A deputy to China's top legislature has proposed the earlier enactment of a law to protect the citizens' personal information, citing it is part of their privacy.
"I hope China will speed up the legislation to curb rampant privacy infringement," said Chen Shu, a deputy to the National People's Congress on Sunday.
The veteran lawyer based in Guangzhou, capital of south China's Guangdong Province, said the law should protect anything that relates to the privacy of a citizen, including their cell phone numbers, home addresses, medical history and even profession.
At the same time, She urged the public to be alert to privacy infringement, a relatively new term to many Chinese.
In a booming market economy, many people leave their personal data when filling out applications. But some data holders -- hospitals, realtors, telecom and Internet service providers -- sell the information to others who will later come up with unwelcome phone calls or visits.
New mothers in Beijing, for example, find they have to answer many unexpected calls shortly after they are home with the babies -- infant formula suppliers, baby haircutters and insurance agents have already got a long list of potential customers from the delivery room.

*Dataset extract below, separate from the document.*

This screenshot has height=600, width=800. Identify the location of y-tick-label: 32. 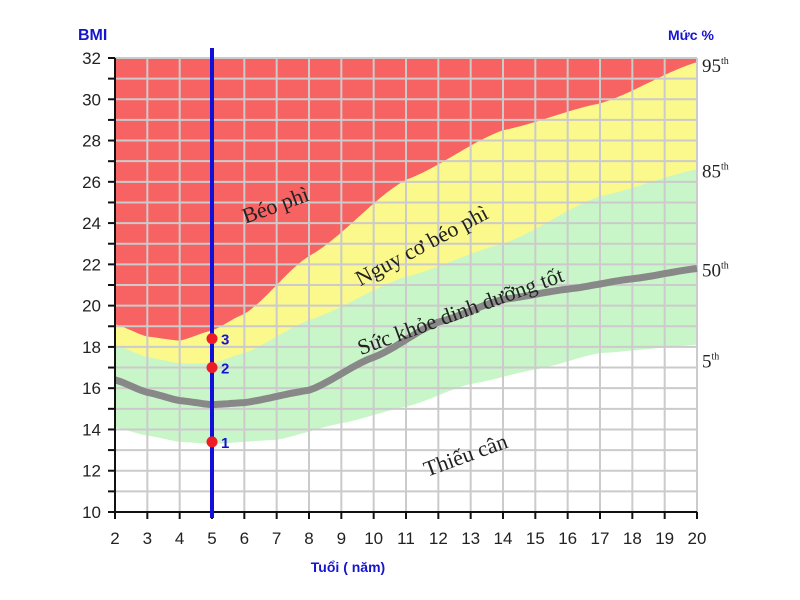
(92, 58).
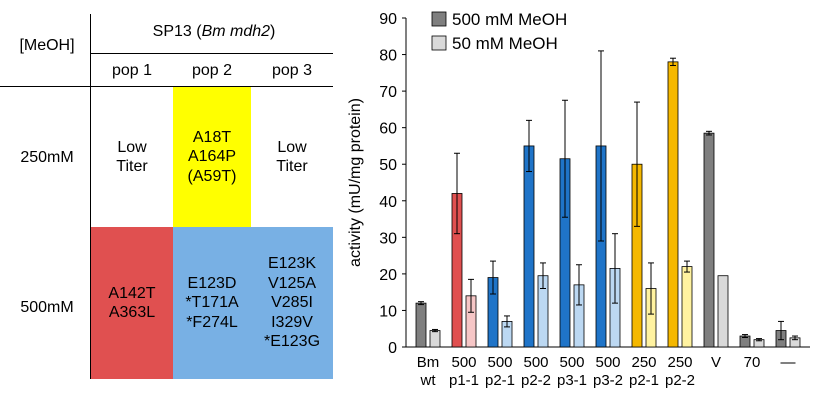 The height and width of the screenshot is (394, 814). Describe the element at coordinates (505, 44) in the screenshot. I see `legend-label: 50 mM MeOH` at that location.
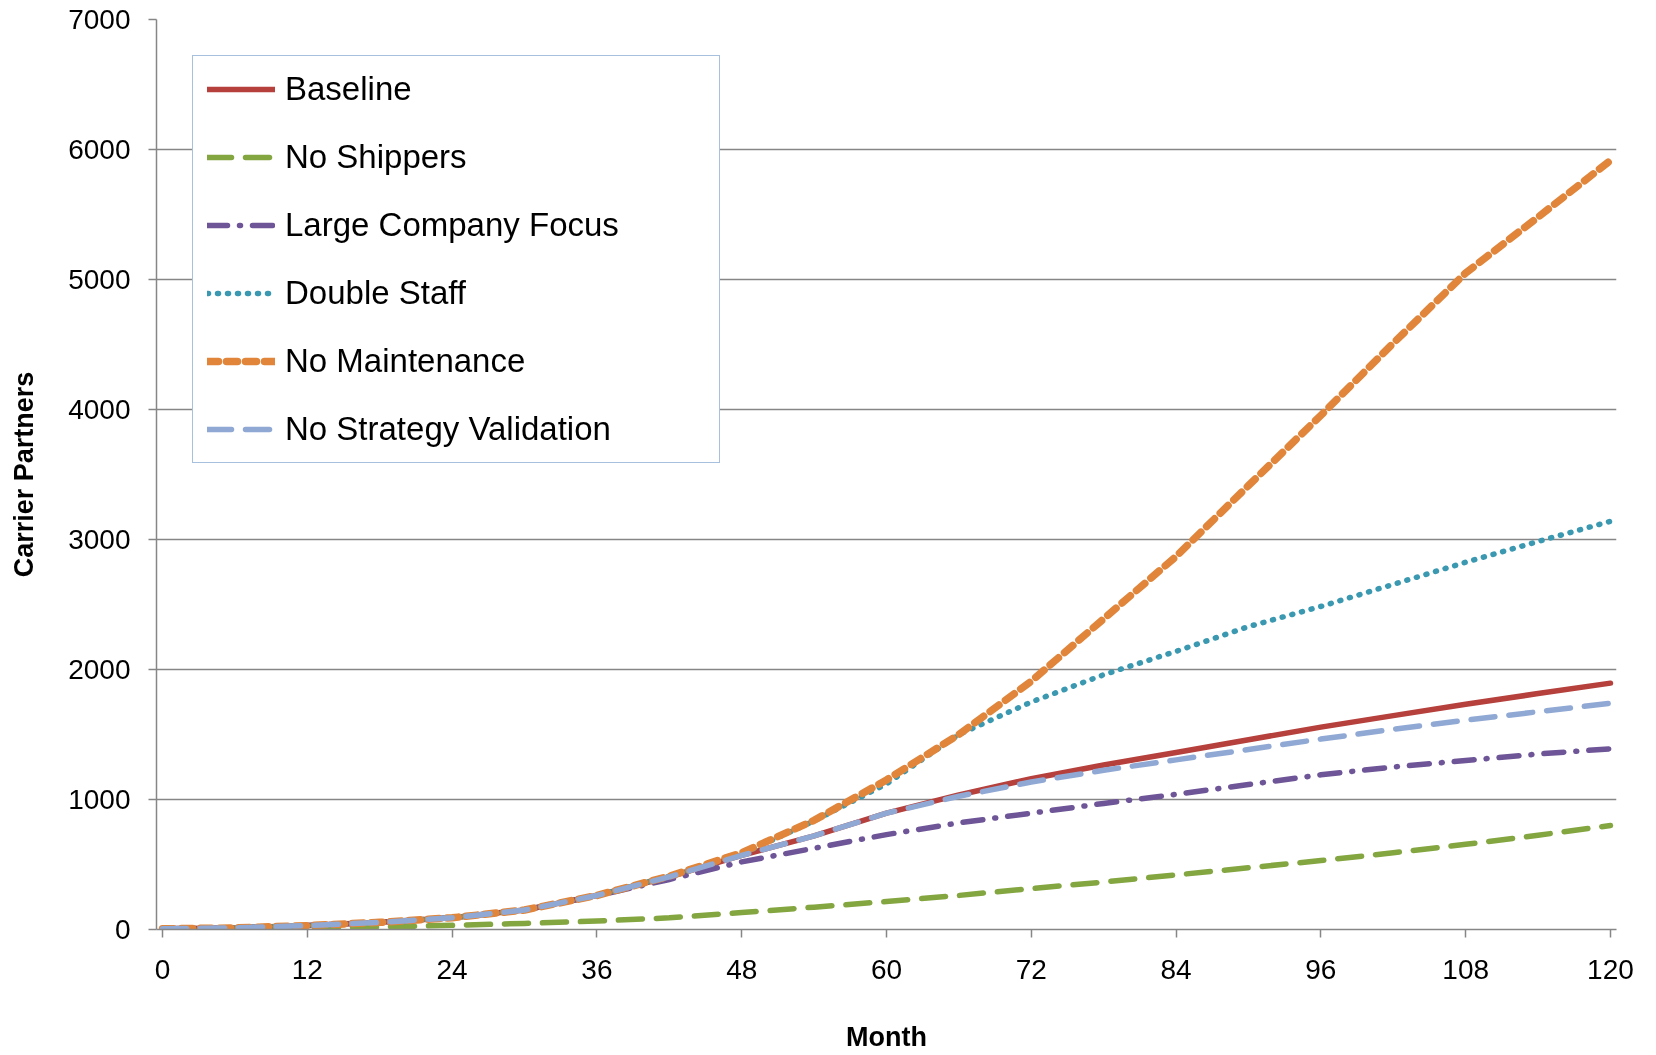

"Unauthorized use and sales of others' personal information often break the order of their normal life," said Yin Xiaohu, a professor with the Shanghai-based East China University of Political Science and Law.
A gang in Shanghai was recently found to have stolen other people's personal information, applied for credit cards in their names and made vicious overdraft amounting to 470,000 yuan (US$56,600), said Yin.
South China's Guangxi Zhuang Autonomous Region has already banned unauthorized publication or forwarding of the applicants' personal information by administrative permit authorities in a set of regulations that took effect on Feb. 1 this year.